Friday, May 25, 2012

OMG

I’m visiting Randy and we decide to get some Coke squishies (what Randy calls a Slushy) -- we know I will need the sugar and caffeine to keep up with our planned late night visit – especially with Randy being Captain Graveyard-up-all-Night. Everything is going fine, the squishy machine dispenses two beautifully textured American-super-sized beverages - I suppose this is when we should have first seen-the-signs. Traditionally, if you look wrong at these machines they give you some sloppy mess instead of what you are looking for, and getting two perfect squishies from the same machine, within the same hour, on the same day, well, it is truly some sort of miracle.

We get to the counter. We ante up our drinks on the counter, and toss in some snacks to raise the bid. I think I tossed one extra thing from an impulse buy rack at the counter - I'm sure that is what started the chain-reaction. The woman behind the counter rings everything up -- I hold out my ten-spot. She just looks at me like some sort of cow with a train barreling down on her and won't reach for the ten.
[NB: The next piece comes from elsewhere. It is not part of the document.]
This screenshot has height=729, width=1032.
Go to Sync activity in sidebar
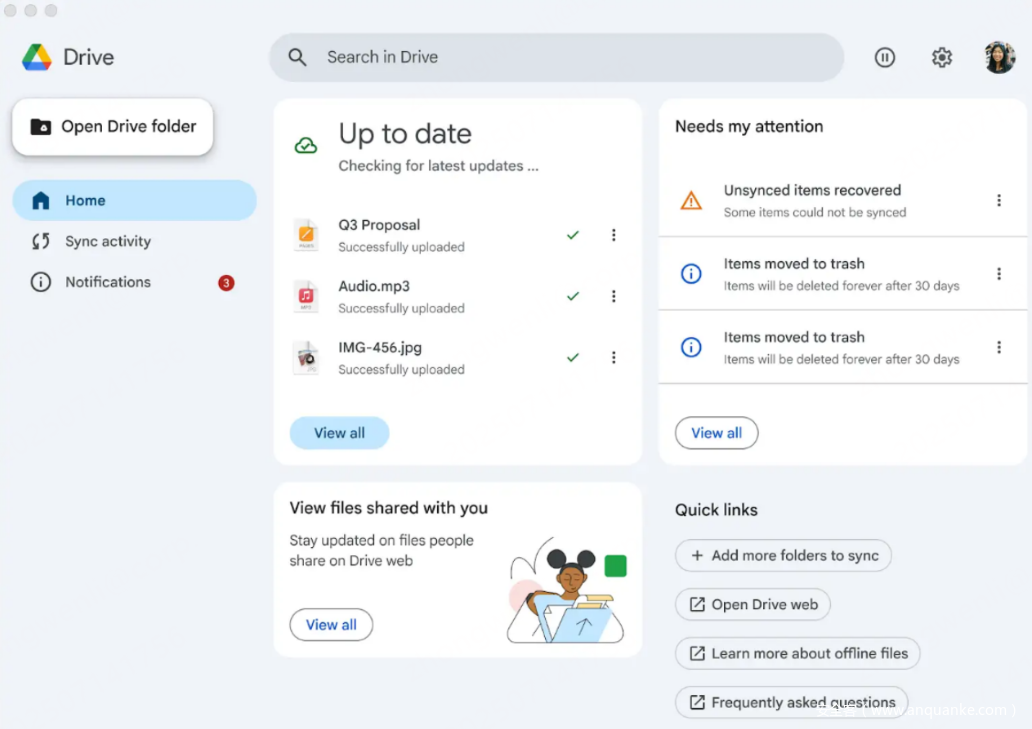(107, 241)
"You sure you don't want something more?" she says with a chilling tone
of-something-bad-to-come.

Then it was my turn to look like soon to be burger on the grill. I'm not sure what Randy was thinking at this time; maybe he caught on sooner than me. My brain clicked a few more times, made a quick list of replies, did a quick-sort, then sent me the answer:

"Look, Bitch, just give me the squishes and the candy, I don't need a fucking lottery ticket, or what-ever your up-sales-trained-brain is thinking I need to buy".

Of course, instead I said, "Uh, no, this is fine, thanks". Smile.

Her eyes just got bigger, "Are you sure? You could just add in some jerky or something it’s only like-a-dollar", she picked a shriveled stick out of a bucket and waved it like a feable not-so-magical wand.

My brain shattered. The characters “WTF?” scrolled blinking across my cracked monitor. Something triggered my fight or flight system, my blood-pressure rose, my heart-rate elevated, the hair stood up on my neck as blood rushed to my head to feed my brain. Time compressed. My mind calculated the complex math needed to resolve freaky social conditions; it struggled mostly with different reasons why anyone would possibly be pushing jerky tonight. Is this some piss-poor signal that we are standing in the middle of a hold up? Is she making some rude sexual joke by waving around dried meat? Is this some code for buying drugs at 7-11? Is this to make figuring out taxes easier? Are they now paying commission on jerky sales at 7-11? Why is jerky only a dollar in Oregon?

It felt like a minute passed, and then I realized she was pointing at the cash register read-out.

It did read: 666

“Are you sure?” she pleaded.

I told her, as nicely as I could, that I didn’t believe in old myths or some such. She complained, but wiped her hands clean of the event and sold me my devil-treats.  I could almost feel her making some old curse gesture behind our backs as we left, tossing some salt over her shoulder, and then cleaning the register, just to make sure.

Randy and I later agreed that things might have gone differently if she had said, “I’m going to give you one of the squishies free, to avoid the wrath of the beast”. With the prospect of free a squishy, neither of us would have blinked an eye.